**Exercises to complete:**
• A. In the patent text on correcting current transformer saturation, what is the artificial neural network trained to implement?
• B. Write the next part of the patent text on correcting current transformer saturation, picking up after its final sentence.

**Document section:**
⟨

Data processing: artificial intelligence – Neural network – Learning task
Reexamination Certificate
1999-03-24
2001-06-12
Powell, Mark R. (Department: 2122)
Data processing: artificial intelligence
Neural network
Learning task
C700S048000, C361S036000
Reexamination Certificate
active
06247003
ABSTRACT:
TECHNICAL FIELD
This invention relates to correcting for current transformer signal distortions.
BACKGROUND
Iron-core toroidal current transformers (CTs) are widely used in the electric power industry to measure line current for protection and metering purposes. The line current is applied to a primary coil of the CT, and a reduced-magnitude version of the line current is produced on a secondary coil of the CT. This reduced-magnitude version of the line current is used as a measurement for protection and metering purposes.
One advantage of using an iron core CT is that most of the magnetic flux produced by a current in the primary winding passes through the secondary winding. Thus, iron-core CTs provide good flux linkage between the primary and secondary windings. Other advantages of using an iron-core toroidal CT include low production cost, inherent galvanic isolation, reliability, and ease of application.
However, a major disadvantage of iron-core toroidal CTs is that they are prone to current saturation. Such saturation occurs when currents exceeding a dynamic operating range of the CT cause magnetization of the core to be independent of the current, and thus produce distortion in the secondary signal. Saturation in these CTs is due mainly to two factors. First, the relationship between a magnetizing current (i.e., a current which produces the flux required to induce a voltage for transformer action) and a voltage applied to the secondary winding is non-linear. Second, iron-core toroidal CTs are able to retain a large magnetic flux density, or remanence, in their cores after removal of a current applied to the primary winding.
SUMMARY
The invention provides techniques for correcting for saturation in a current transformer used to provide a current measurement. To this end, a current measurement received from a current transformer is provided to an artificial neural network. The artificial neural network is trained to implement an inverse transfer function of the current transformer and produces an output that accounts for saturation of the current transformer.

⟩

**Item location entries:**

⟨

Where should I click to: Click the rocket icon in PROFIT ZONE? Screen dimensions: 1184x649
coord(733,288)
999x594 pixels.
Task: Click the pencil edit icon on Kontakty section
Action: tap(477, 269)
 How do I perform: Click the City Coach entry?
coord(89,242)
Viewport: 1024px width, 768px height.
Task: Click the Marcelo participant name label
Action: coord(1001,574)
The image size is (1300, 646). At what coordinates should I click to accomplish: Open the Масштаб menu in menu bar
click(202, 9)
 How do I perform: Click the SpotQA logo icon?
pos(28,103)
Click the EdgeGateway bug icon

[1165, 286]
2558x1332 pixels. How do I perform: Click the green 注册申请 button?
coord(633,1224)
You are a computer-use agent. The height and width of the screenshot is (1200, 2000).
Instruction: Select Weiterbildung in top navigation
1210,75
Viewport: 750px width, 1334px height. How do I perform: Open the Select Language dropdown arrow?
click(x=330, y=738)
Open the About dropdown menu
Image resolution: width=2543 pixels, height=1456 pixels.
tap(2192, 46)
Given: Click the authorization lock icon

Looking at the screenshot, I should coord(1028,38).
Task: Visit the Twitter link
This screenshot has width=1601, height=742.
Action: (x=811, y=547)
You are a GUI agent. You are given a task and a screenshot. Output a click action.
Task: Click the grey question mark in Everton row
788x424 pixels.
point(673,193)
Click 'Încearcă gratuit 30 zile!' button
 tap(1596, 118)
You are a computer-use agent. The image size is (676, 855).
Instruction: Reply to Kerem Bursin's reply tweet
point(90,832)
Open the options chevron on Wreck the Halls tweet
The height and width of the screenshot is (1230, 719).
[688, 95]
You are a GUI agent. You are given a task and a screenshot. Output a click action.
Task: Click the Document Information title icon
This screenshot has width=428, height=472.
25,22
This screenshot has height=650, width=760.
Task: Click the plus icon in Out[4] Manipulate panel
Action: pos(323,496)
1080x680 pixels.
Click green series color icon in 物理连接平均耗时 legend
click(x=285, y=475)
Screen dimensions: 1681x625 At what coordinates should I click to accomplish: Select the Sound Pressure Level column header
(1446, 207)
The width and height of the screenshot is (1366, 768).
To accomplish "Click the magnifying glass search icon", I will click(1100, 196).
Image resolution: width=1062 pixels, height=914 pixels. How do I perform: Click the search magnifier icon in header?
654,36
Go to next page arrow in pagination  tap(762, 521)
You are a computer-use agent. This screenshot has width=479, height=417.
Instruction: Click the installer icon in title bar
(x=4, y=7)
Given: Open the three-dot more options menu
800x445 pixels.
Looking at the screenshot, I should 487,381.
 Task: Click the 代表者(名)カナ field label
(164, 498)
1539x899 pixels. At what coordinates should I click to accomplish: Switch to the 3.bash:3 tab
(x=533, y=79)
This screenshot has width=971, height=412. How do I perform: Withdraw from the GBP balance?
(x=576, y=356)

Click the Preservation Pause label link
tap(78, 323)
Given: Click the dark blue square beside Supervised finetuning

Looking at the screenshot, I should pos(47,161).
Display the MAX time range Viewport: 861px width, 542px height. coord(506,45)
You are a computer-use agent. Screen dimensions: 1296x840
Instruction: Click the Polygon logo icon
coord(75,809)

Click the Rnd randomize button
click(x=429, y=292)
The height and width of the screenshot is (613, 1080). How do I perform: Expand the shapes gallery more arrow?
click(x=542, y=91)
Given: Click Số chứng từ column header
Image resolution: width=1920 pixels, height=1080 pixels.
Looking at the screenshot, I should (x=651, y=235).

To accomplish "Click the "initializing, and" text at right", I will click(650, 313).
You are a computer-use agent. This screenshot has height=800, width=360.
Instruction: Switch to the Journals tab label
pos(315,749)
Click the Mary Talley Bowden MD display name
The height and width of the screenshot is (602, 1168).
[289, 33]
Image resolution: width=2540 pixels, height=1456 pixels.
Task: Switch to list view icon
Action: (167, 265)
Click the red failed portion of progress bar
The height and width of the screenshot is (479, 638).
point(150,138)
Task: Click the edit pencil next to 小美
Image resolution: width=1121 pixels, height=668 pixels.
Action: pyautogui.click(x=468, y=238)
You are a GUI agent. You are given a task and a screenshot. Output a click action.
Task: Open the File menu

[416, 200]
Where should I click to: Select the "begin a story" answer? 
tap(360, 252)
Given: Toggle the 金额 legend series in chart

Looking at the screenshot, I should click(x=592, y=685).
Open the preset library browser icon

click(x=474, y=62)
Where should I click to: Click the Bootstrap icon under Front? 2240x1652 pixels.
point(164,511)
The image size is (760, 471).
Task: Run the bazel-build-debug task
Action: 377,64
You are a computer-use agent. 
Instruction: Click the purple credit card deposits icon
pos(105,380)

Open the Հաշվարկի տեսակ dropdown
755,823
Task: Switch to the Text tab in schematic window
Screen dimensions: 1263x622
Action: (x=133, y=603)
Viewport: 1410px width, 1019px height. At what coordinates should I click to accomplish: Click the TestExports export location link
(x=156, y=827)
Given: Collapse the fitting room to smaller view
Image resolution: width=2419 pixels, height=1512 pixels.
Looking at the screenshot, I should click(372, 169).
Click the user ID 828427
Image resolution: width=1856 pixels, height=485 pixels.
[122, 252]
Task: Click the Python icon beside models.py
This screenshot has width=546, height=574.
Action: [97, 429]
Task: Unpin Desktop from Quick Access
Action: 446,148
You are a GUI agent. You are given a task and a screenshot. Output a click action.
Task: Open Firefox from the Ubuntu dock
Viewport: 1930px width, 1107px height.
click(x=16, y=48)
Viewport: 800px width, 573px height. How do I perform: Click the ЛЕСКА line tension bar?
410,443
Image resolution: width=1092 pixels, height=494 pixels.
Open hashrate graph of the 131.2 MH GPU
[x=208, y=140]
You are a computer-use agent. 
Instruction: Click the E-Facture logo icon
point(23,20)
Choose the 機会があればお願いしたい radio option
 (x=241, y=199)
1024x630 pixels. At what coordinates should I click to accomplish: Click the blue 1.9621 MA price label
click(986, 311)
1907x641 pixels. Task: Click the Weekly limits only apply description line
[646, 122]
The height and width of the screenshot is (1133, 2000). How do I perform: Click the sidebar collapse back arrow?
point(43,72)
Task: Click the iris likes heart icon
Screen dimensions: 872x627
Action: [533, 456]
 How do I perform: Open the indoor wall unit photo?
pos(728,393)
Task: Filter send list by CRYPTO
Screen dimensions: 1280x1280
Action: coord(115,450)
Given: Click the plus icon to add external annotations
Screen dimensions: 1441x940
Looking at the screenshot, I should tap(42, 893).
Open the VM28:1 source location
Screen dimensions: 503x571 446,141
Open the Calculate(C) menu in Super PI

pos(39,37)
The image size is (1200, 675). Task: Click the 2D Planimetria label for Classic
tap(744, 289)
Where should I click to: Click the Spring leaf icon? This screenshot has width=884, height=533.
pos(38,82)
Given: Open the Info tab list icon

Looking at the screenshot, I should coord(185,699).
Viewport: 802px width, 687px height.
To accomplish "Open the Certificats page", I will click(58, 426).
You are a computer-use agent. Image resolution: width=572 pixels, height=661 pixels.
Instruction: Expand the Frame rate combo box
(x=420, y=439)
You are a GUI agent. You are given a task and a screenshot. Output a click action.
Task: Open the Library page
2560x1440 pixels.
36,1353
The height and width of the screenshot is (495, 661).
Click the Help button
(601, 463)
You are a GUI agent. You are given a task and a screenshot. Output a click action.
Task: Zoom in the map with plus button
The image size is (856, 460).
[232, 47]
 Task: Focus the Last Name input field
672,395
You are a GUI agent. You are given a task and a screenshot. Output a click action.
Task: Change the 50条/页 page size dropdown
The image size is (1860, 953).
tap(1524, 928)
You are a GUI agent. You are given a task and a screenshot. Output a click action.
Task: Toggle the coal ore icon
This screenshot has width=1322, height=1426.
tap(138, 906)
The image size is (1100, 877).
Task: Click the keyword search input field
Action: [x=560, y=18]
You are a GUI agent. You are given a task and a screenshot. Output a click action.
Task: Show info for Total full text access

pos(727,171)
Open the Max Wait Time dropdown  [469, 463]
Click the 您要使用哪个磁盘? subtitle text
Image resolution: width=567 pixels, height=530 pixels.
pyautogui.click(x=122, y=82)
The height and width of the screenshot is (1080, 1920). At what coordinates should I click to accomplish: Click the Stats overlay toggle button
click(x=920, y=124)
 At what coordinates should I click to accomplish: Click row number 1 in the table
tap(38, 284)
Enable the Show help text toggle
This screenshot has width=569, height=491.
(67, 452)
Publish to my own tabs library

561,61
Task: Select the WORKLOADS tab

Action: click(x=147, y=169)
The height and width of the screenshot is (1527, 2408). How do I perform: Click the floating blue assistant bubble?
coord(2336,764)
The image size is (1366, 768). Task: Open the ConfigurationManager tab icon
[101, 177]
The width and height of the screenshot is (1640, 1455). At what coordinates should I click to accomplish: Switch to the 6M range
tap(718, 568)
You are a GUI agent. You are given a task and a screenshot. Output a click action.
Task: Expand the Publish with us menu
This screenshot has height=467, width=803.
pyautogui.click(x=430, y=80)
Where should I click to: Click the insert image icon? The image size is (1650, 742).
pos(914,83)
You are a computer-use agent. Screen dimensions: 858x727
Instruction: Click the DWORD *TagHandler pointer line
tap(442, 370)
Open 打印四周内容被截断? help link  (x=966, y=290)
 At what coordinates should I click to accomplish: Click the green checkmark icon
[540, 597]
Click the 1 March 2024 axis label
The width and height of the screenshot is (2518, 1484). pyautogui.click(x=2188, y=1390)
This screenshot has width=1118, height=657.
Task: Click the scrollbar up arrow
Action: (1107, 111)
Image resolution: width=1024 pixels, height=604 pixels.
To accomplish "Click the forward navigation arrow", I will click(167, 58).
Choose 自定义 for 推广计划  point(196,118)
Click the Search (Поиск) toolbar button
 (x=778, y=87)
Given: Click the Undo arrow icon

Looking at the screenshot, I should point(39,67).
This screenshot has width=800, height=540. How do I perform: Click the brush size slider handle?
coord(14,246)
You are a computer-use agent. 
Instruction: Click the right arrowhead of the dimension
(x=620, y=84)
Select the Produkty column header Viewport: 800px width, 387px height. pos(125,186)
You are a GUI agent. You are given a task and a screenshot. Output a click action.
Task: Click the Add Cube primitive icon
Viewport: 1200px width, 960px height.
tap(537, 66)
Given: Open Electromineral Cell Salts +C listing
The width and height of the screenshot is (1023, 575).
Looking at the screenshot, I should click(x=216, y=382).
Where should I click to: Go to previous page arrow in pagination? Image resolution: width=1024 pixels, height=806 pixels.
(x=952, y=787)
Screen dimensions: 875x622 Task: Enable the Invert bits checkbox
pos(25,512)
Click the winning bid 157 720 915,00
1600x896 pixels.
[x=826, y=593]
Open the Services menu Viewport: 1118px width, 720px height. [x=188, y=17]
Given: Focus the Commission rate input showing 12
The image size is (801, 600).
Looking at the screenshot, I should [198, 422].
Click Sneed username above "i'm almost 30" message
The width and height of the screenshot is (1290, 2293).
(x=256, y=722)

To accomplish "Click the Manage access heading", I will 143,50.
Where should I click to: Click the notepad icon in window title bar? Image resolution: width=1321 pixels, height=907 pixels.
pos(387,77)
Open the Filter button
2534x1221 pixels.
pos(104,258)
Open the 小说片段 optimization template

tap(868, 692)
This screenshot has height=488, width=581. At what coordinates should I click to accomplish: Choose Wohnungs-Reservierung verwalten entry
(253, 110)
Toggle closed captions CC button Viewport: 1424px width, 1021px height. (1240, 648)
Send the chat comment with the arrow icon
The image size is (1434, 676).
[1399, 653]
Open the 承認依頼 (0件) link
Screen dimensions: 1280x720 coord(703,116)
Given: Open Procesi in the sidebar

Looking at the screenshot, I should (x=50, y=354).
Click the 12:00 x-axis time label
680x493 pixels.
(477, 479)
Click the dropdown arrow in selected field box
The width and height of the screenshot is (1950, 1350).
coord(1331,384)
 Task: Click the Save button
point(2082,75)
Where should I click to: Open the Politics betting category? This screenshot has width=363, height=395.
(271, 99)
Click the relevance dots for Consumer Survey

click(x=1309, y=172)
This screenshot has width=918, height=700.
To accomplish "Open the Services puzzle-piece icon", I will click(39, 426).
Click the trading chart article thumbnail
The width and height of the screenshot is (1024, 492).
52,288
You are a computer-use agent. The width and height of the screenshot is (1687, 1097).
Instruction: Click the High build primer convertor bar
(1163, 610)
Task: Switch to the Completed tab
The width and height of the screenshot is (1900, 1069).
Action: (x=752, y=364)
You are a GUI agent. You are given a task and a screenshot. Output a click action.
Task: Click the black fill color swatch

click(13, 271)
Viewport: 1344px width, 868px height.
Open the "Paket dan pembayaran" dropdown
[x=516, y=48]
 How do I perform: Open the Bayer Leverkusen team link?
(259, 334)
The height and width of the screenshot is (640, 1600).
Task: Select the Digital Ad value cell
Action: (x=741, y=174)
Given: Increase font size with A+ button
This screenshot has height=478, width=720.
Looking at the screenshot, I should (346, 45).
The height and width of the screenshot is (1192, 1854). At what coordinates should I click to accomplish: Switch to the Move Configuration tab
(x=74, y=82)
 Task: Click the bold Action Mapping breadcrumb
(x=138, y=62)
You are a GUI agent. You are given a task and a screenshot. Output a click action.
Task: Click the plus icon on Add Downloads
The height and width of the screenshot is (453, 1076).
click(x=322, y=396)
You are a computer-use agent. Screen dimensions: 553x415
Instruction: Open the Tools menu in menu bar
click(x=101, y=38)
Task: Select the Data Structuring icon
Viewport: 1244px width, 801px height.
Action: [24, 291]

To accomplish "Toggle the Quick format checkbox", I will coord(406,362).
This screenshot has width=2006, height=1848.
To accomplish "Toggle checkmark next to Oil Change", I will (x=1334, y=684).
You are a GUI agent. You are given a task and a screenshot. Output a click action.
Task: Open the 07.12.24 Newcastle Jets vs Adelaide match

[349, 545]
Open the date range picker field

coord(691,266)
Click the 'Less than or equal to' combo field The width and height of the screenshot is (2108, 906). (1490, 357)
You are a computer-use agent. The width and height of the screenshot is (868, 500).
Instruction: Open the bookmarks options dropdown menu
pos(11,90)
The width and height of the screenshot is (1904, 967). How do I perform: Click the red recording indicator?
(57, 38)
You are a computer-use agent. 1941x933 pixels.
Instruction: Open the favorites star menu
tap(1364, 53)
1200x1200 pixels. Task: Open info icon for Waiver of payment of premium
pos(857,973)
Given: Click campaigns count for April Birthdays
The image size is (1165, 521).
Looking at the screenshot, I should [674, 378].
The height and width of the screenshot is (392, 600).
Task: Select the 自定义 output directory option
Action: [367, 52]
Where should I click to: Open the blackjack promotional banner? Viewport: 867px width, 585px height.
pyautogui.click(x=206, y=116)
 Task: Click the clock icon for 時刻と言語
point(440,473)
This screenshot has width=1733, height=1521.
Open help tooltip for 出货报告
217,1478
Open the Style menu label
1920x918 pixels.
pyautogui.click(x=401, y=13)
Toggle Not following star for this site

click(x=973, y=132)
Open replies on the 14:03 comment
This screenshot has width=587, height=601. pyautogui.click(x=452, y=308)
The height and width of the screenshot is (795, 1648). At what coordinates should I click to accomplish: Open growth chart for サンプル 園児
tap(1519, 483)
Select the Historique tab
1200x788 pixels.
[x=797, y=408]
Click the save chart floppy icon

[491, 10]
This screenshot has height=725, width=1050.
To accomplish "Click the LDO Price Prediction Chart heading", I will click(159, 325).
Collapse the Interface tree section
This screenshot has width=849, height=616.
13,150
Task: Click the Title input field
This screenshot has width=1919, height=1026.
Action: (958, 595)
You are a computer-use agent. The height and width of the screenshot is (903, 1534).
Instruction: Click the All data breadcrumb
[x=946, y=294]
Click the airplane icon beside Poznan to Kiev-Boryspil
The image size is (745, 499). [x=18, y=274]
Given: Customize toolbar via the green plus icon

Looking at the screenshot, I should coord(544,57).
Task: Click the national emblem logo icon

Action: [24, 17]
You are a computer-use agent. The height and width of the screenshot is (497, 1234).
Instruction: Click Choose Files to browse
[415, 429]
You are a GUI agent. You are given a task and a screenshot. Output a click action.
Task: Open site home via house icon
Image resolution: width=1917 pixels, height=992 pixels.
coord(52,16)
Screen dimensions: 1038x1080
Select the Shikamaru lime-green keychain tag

⟩

**Task-by-task results:**
• A. An inverse transfer function of the current transformer.

• B.
Embodiments may include one or more of the following features. For example, the output of the artificial neural network may be converted to a projected current measurement using an ideal transfer function for the current transformer. The projected current measurement is provided to a protective device which signals a relay to trip if the projected current measurement is greater than a predetermined value.
The current measurement may be provided to one of two artificial neural networks, with the particular artificial neural network used depending on whether the current measurement is greater than a predetermined threshold. Both artificial neural networks are trained to implement inverse transfer functions of the current transformer, but under different operating conditions (e.g., different current levels).
The artificial neural network may be bypassed if the current measurement is less than a first threshold. When the artificial neural network is bypassed, the current measurement may be provided directly to a protective device which signals a relay to trip if the current measurement is greater than a predetermined value.
The artificial neural network may be trained using data from Electro Magnetic Transient Program simulations. The artificial neural network also may be trained using data from actual current transformers.
The current measurement from the current transformer may be converted into a sequence of digital samples. An input of the artificial neural network may be a digital sample from a current cycle. Another input of the artificial neural network may be based on digital samples from a previous current cycle.
The current measurement may be monitored to determine within which of several ranges the measurement falls. If the measurement falls in a first range, the artificial neural network may be bypassed and the current measurement may be provided directly to a protective device. If the measurement falls in a second range, the current measurement may be provided to a first artificial neural network. If the measurement falls in a third range, the current measurement may be provided to another artificial neural network.
Other features and advantages will be apparent from the following description, including the drawings, and from the claims.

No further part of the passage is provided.